Jacques Copeau, Lessons from the neutral mask
For Jacques Copeau, its creator, the noble mask is a fundamental learning tool in several areas essential to the actor's training.
The ability to step outside oneself
Detach yourself from your ego. Wearing a mask enables you to dissociate yourself from your everyday persona, the role you play more or less consciously all the time in order to relate to others, your so-called "personality". The mask is a form of identity protection that disinhibits.
QUOTE - "Putting on a mask is in itself a decisive psychological experience for the actor. The mask has an important effect on behavior. It is felt as an element of protection as well as expression". Guy Freixe
Listening to gesture
The mask requires physical integration. Movement must be concentrated and rigorous. Conscious emotions are highlighted by the simplicity and precision of gestures. Without an intense presence of emotion and gesture, the masked actor expresses nothing sincere, and cannot truly enter into a relationship with his partner and audience.
The musicality of the body on stage
The masked actor is a silent, infinitely graceful dancer. He is fully embodied in his body, and relies on his breathing to shape and tune his gestures. Every step, large or small, every tilt of the head, every twitch of a finger carries an intense meaning. The actor's gestures are as precise as the notes of a score being written as he goes along.
QUOTE - "The mask unites the actor with the organic rhythm of breath". Guy Freixe.
Chorality
Because they are fundamentally listeners, and exist only in relationships, masked actors naturally act as part of a collective. He's part of a whole, like one of those birds that dance together in the sky on certain evenings.
QUOTE - "(the mask) is the natural ally of the chorus, which seeks the homogeneity of a collective body". Guy Freixe.
Jacques Lecoq, Silence before Speech
Detachment from self-image allows inner feelings to emerge. Listening attentively to what's going on inside, combined with the embodiment of the body, enables authentic expression that creates a link. There's no need for words to understand each other in contact with others.
The mask protects and unifies. All actors have the same face, whatever their culture or skin color. All that remains beneath the mask is the unique vibration of each actor's presence in the world. Jacques Lecoq spoke of "essentialization", a simplification and densification of presence.
QUOTE - "Under a mask, the face disappears and we see the body. The body becomes a face". Jacques Lecoq.
Ariane Mnouchkine, "The mask is humanity in its quintessence".
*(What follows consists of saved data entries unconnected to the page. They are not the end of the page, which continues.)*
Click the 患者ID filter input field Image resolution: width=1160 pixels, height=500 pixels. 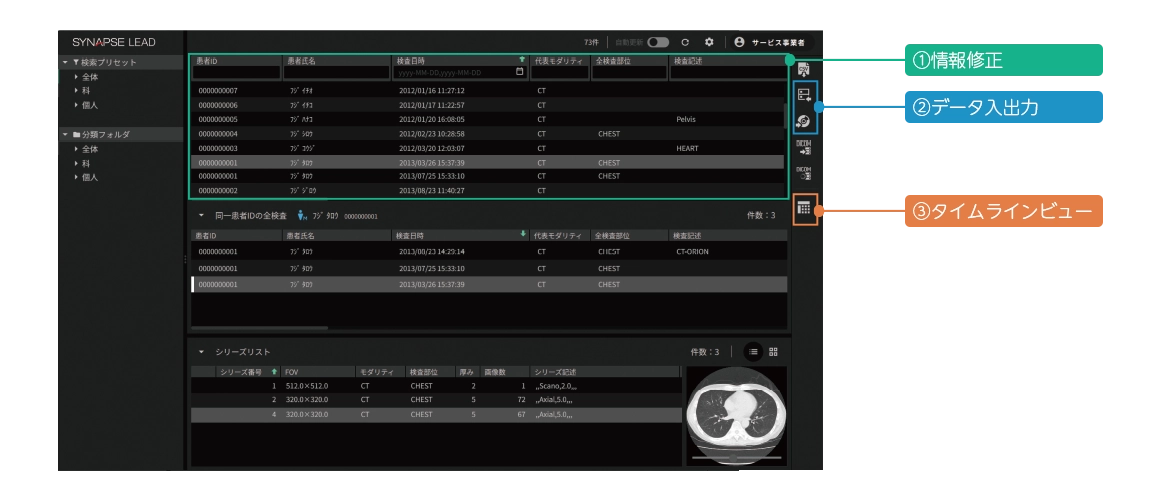[236, 72]
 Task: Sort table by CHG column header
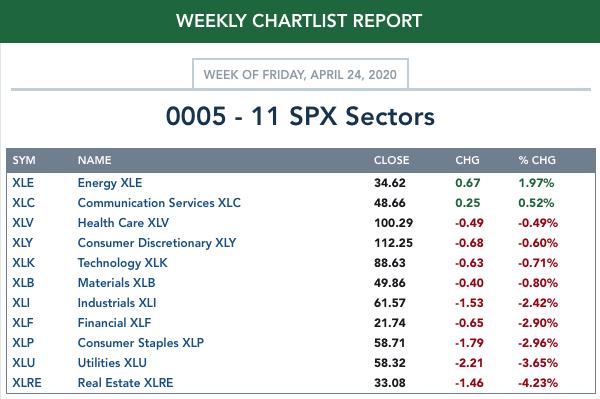467,160
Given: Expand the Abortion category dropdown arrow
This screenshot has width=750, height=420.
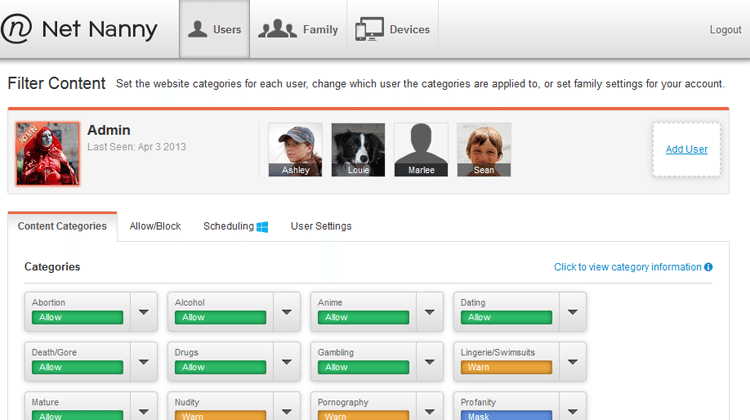Looking at the screenshot, I should 143,312.
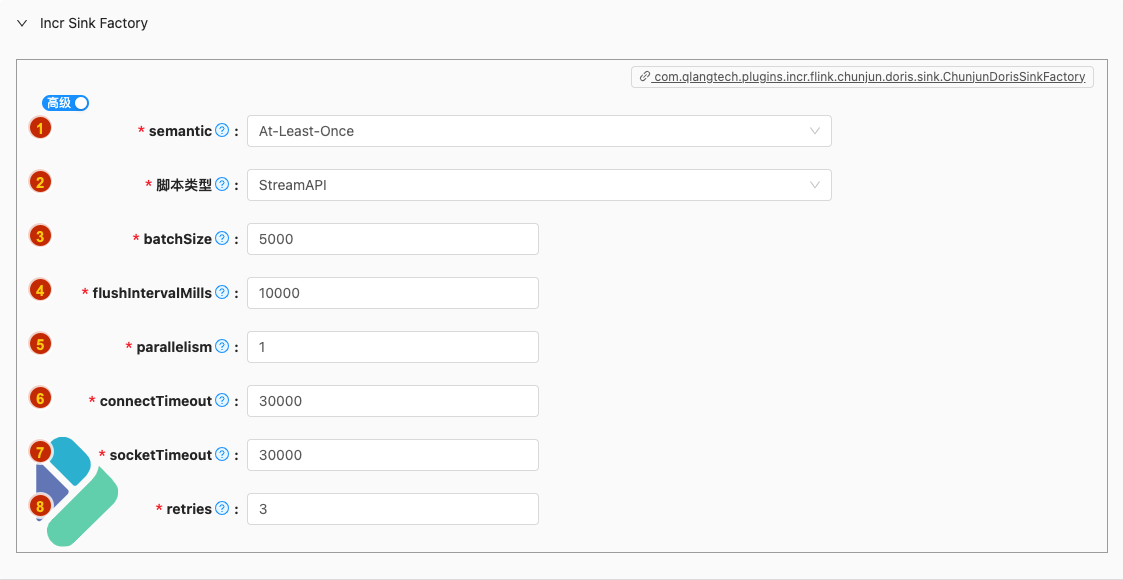1123x580 pixels.
Task: Click the parallelism help icon
Action: coord(222,347)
The mask acts like a magnifying glass, and every movement, no matter how small, suddenly takes on unprecedented force. The actor must choose his gestures with great precision to make them legible and meaningful. Every ordinary gesture must become a "stage poem". The aim is to free oneself from everyday gestures and realistic attitudes.
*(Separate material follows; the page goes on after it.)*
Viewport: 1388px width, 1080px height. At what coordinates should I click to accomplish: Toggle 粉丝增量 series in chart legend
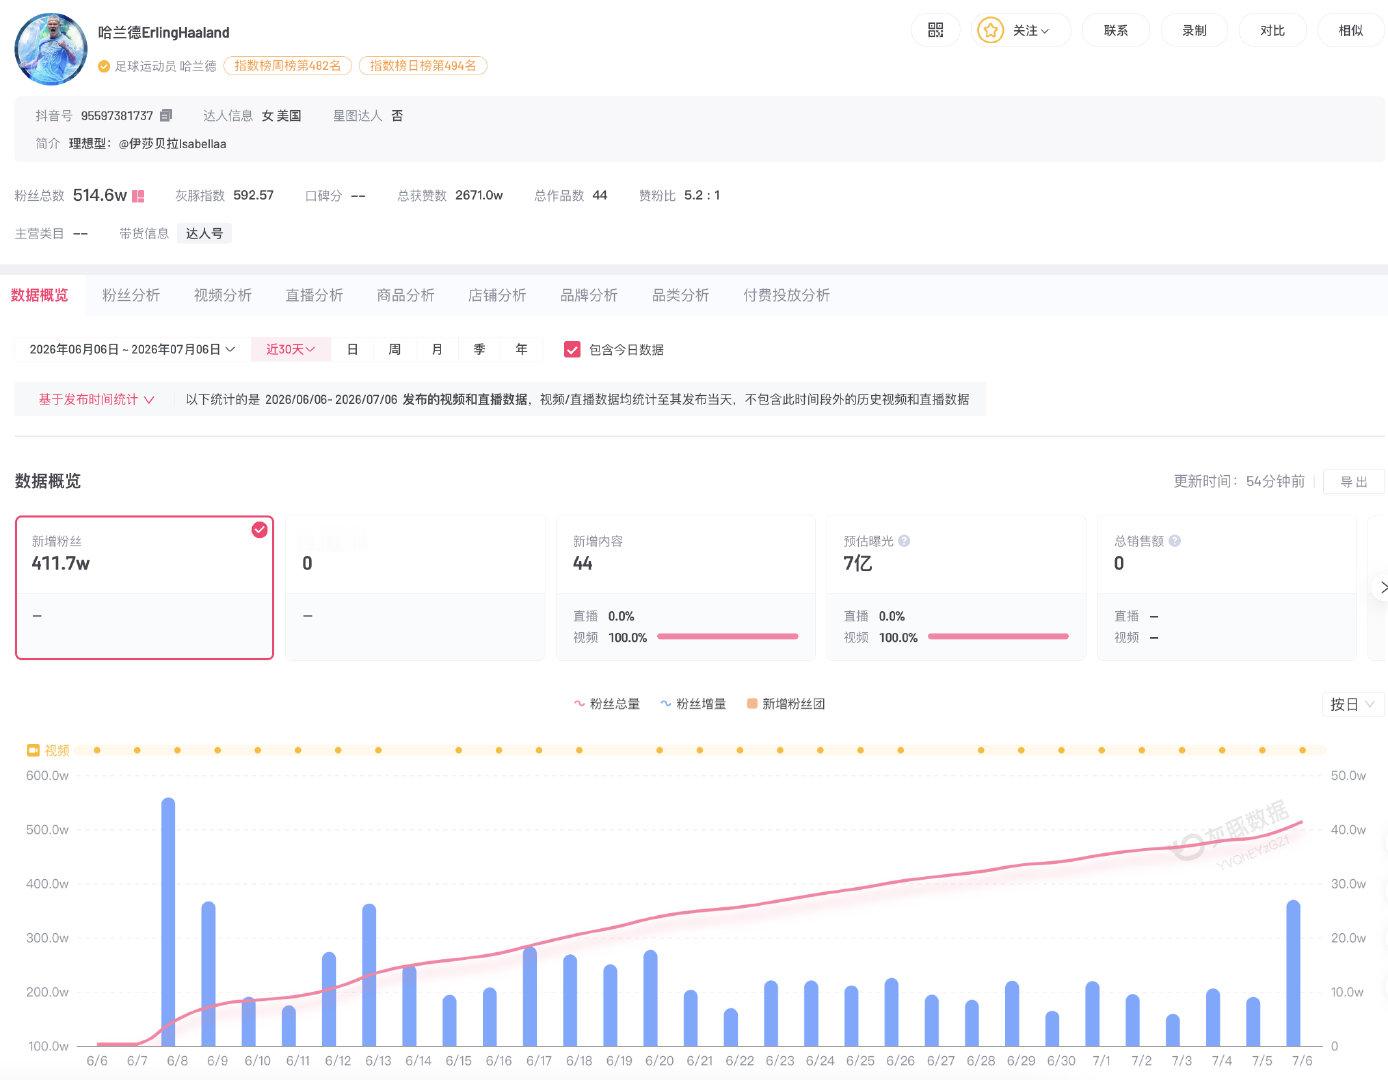coord(692,704)
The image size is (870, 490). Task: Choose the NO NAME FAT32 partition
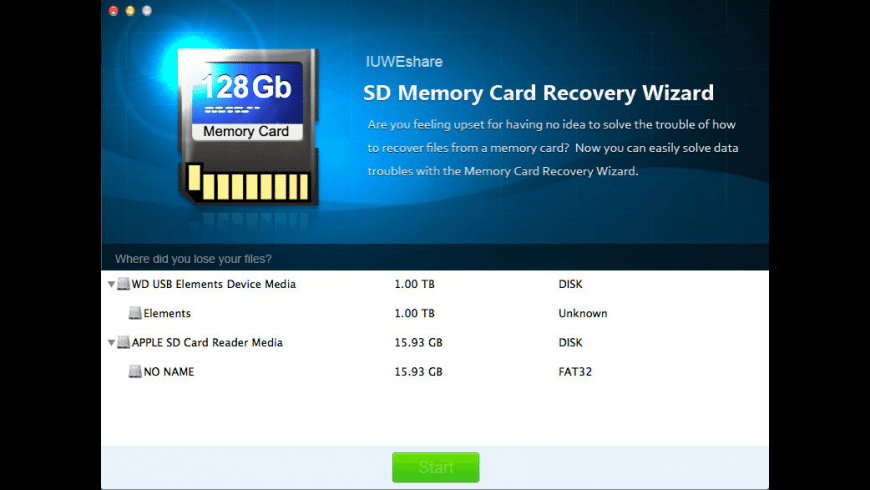435,372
The narrow opening that frames the eyes prevents the gaze from operating at 180°. The head has to follow to be able to see. This emphasizes the direction of the gaze, making it more powerful. It also emphasizes intention. Walking cannot be hesitant. It cannot fluctuate from second to second, with no defined intention. Here again, the intention must be clear, the directions straight, the angles too. We make the space our own before taking it over. We are attentive to the moment when the gesture begins, takes shape, then ends. You punctuate it with your gaze and address your partner or the audience, to reinforce its meaning.
Through this rigor of gesture and intensity of presence, we manage to express without words what is most intimate, the very truth of our feelings. The fluidity of this passage between inside and outside, between feeling and its expression through the body, remains mysterious. It's a grace, a connection with the invisible.
For Ariane Mnouchkine, the actor can only serve his art by drawing on his own experience, his sufferings and his joys. The practice of the neutral mask obliges him to do this, while offering the protection that allows him to express his feelings.
What does it really mean to be neutral?
It's clearly a question that needs to be asked, in a society where positioning and self-assertion are permanent injunctions.
QUOTE - "Neutrality is not the absence of expression, emotion or feeling. It's a state of availability". Cathy Bouesse, L'Intranquille compagnie.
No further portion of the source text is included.